Problem requirements: Rewrite every line of the records below, requests included, multiplying each coordinate in the answers by 0.95 and rounding the result to the nearest whole number, with halves rounded up.

Position data for elements and text:
--- --- ---

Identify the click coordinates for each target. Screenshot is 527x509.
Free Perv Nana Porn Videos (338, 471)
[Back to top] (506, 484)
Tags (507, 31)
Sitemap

--- --- ---

Problem solution:
Identify the click coordinates for each target. Screenshot is 527x509.
Free Perv Nana Porn Videos (321, 447)
[Back to top] (481, 460)
Tags (482, 29)
Sitemap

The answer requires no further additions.